> _DATASET RECORDS_
* * *

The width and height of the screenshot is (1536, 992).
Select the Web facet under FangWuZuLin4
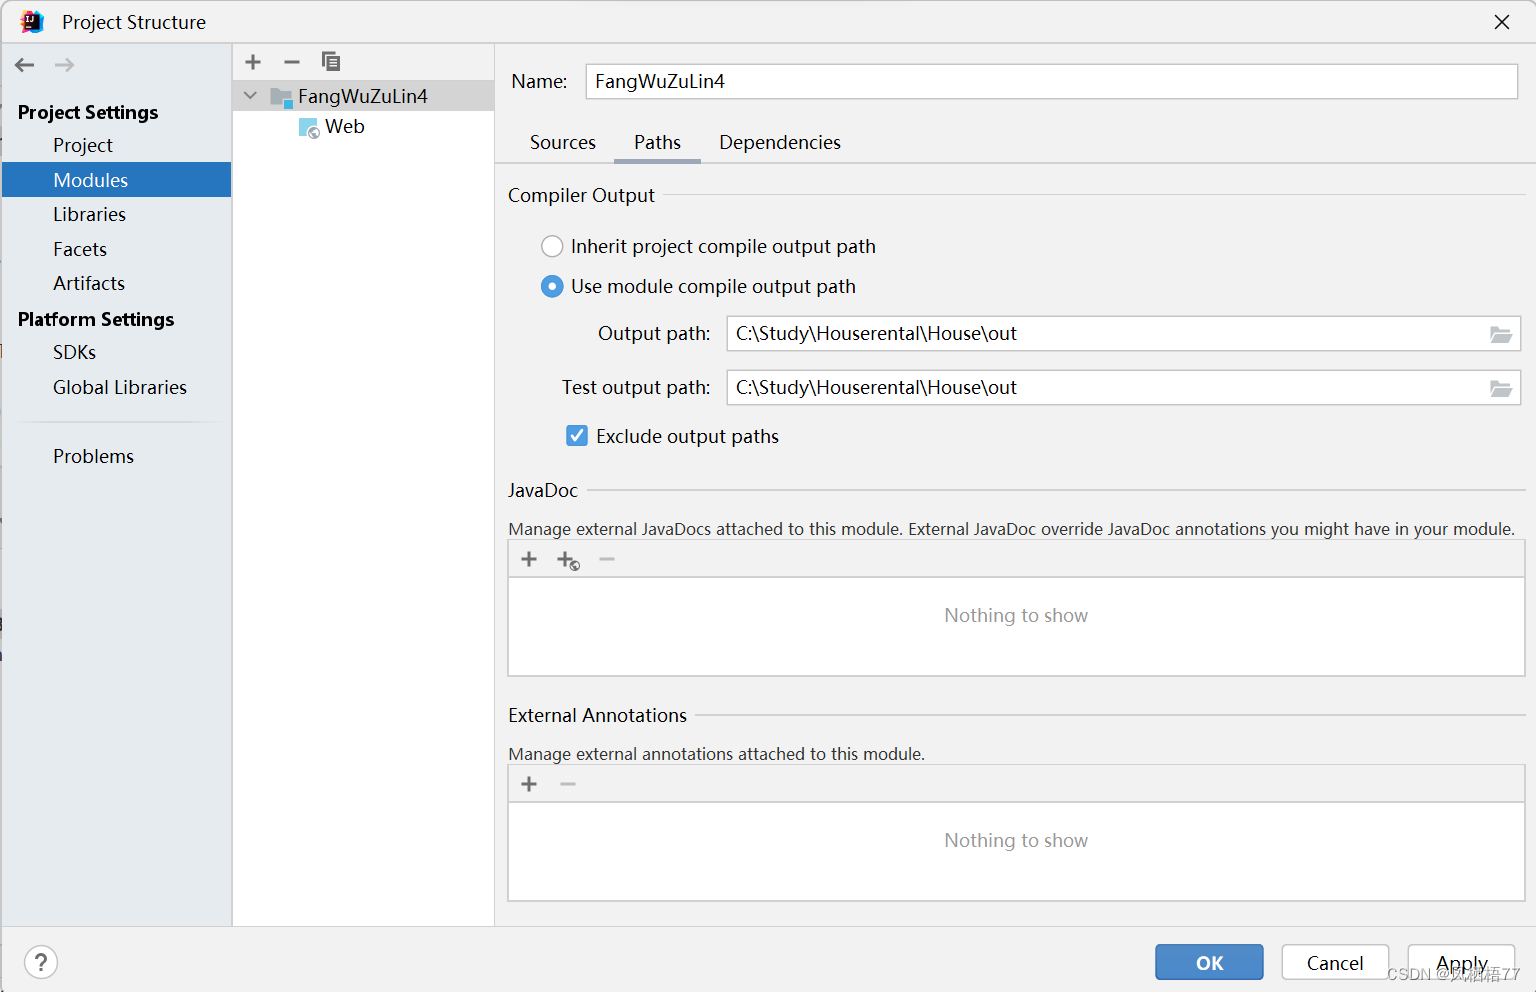pos(345,126)
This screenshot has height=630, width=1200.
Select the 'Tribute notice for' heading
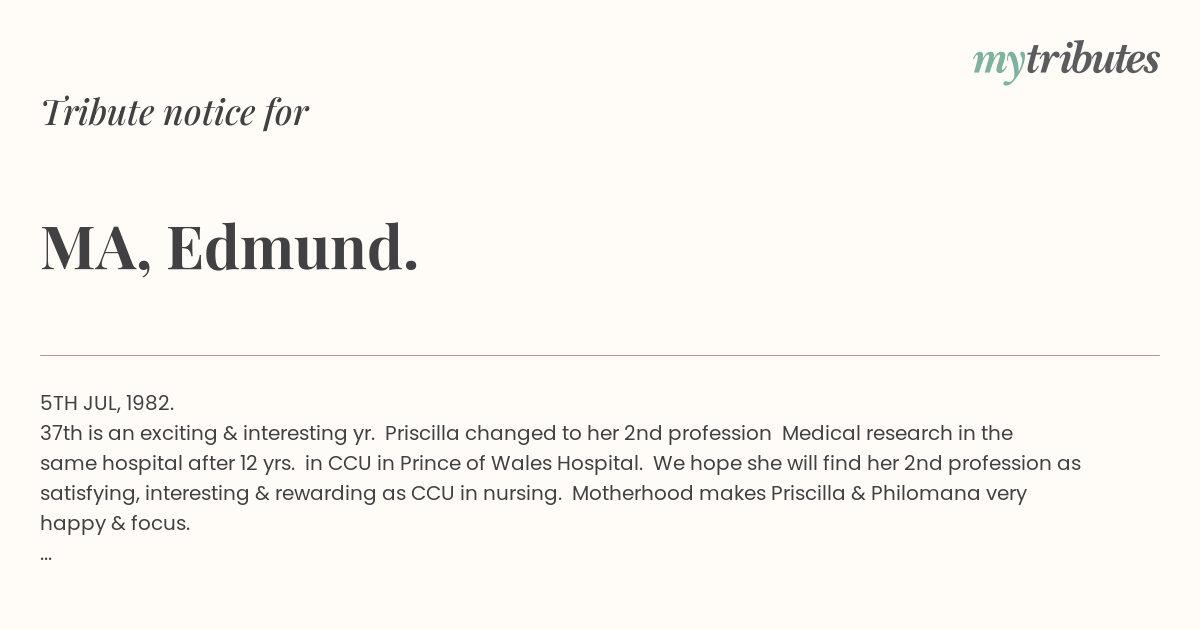[175, 112]
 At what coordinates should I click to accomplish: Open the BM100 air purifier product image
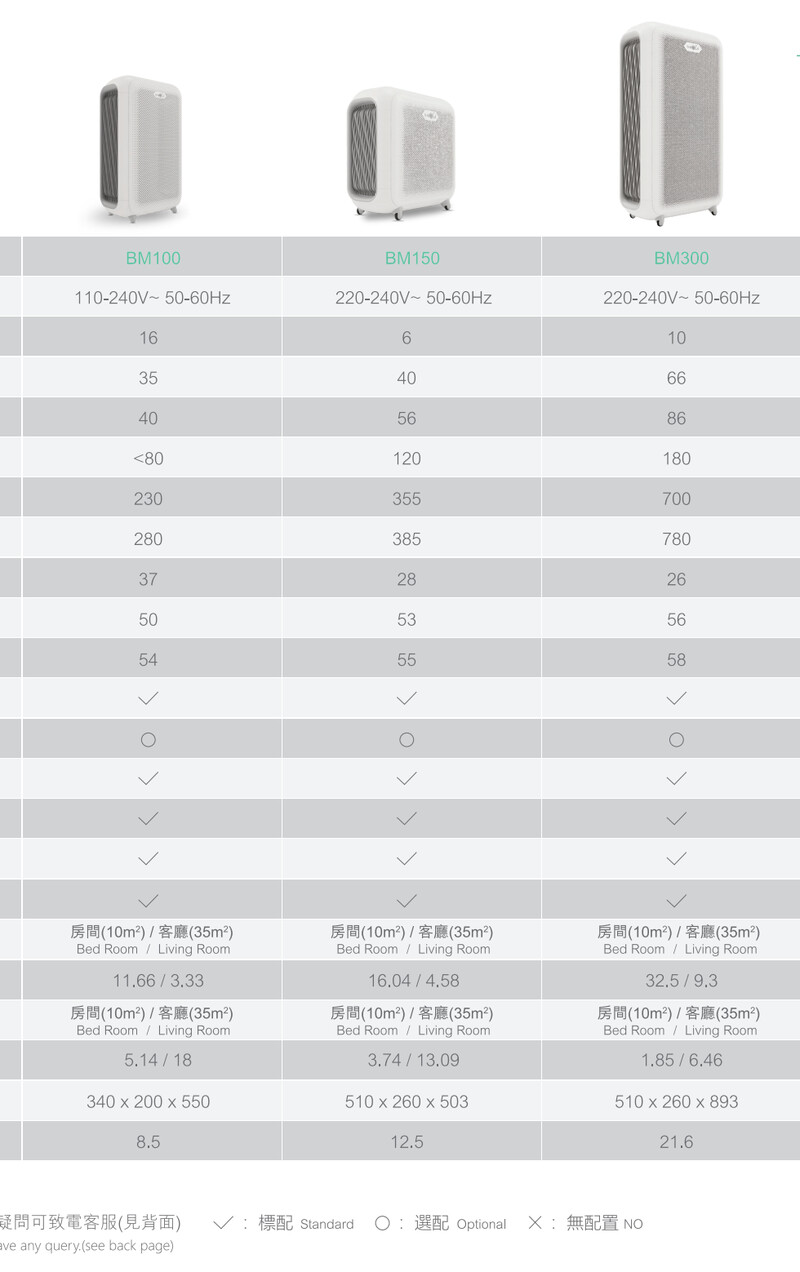click(x=140, y=148)
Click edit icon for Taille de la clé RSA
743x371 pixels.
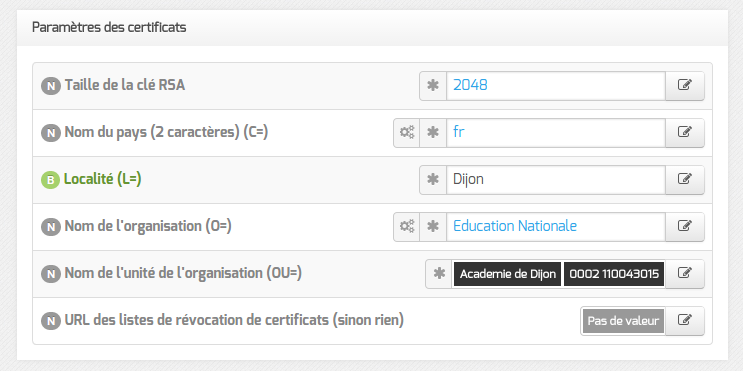(685, 86)
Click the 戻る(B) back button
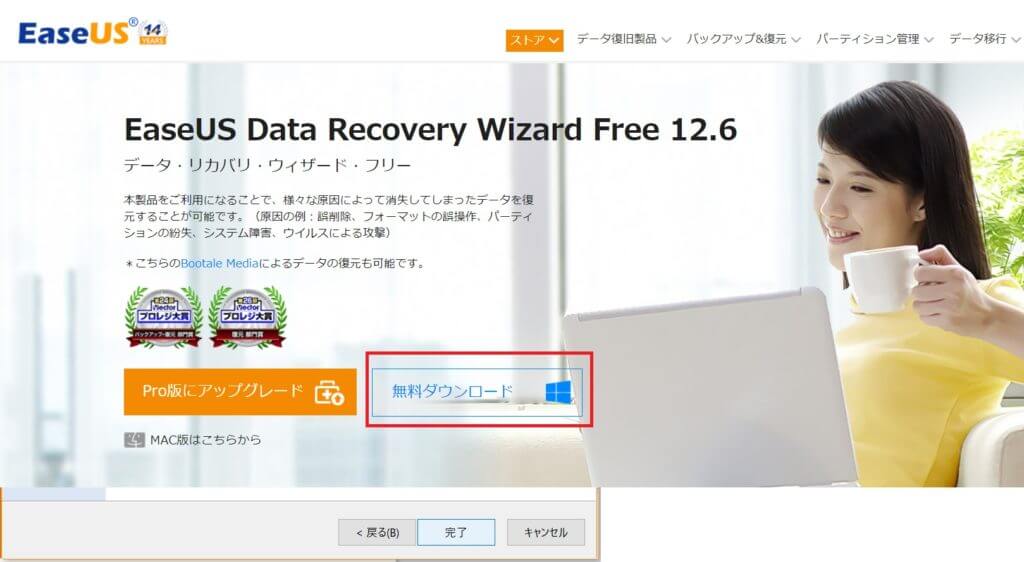Viewport: 1024px width, 562px height. click(x=377, y=533)
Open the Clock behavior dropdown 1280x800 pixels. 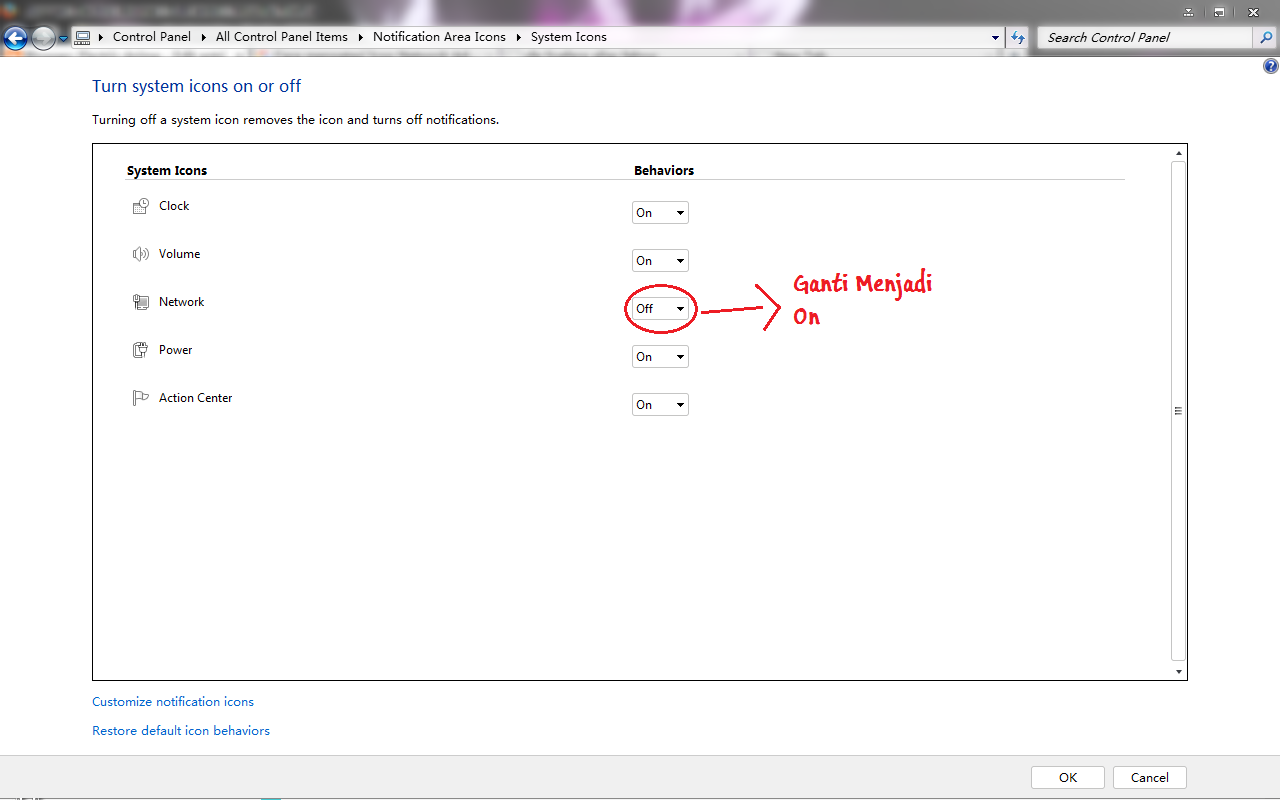(660, 212)
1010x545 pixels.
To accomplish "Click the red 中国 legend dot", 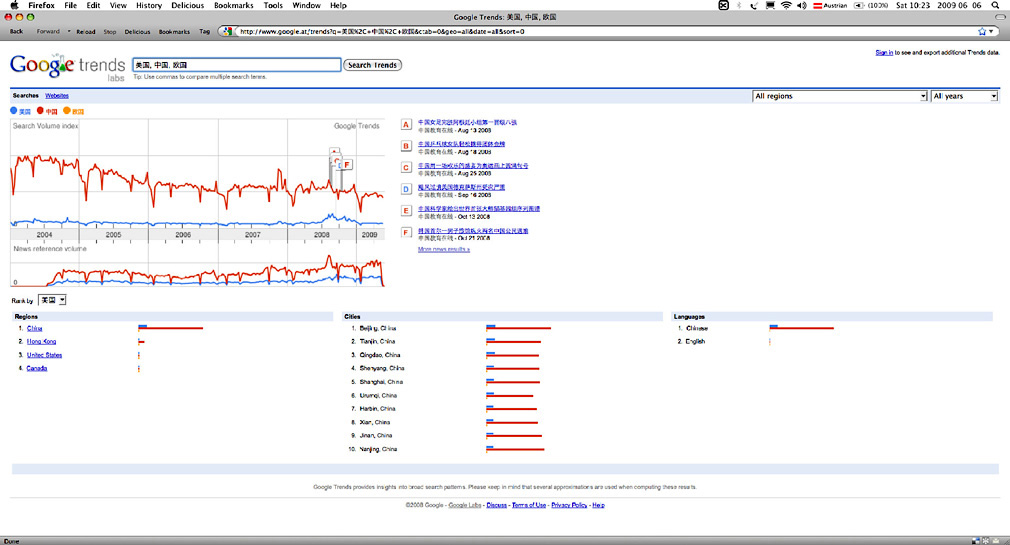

* * *

> _YOUR GOAL_
Reproduce exactly, with nothing added, the lines from the line with "1010x545 pixels." through the end of the entries above; pictures are to be left out.

> _RESPONSE TO THIS TASK_
1010x545 pixels.
To accomplish "Click the red 中国 legend dot", 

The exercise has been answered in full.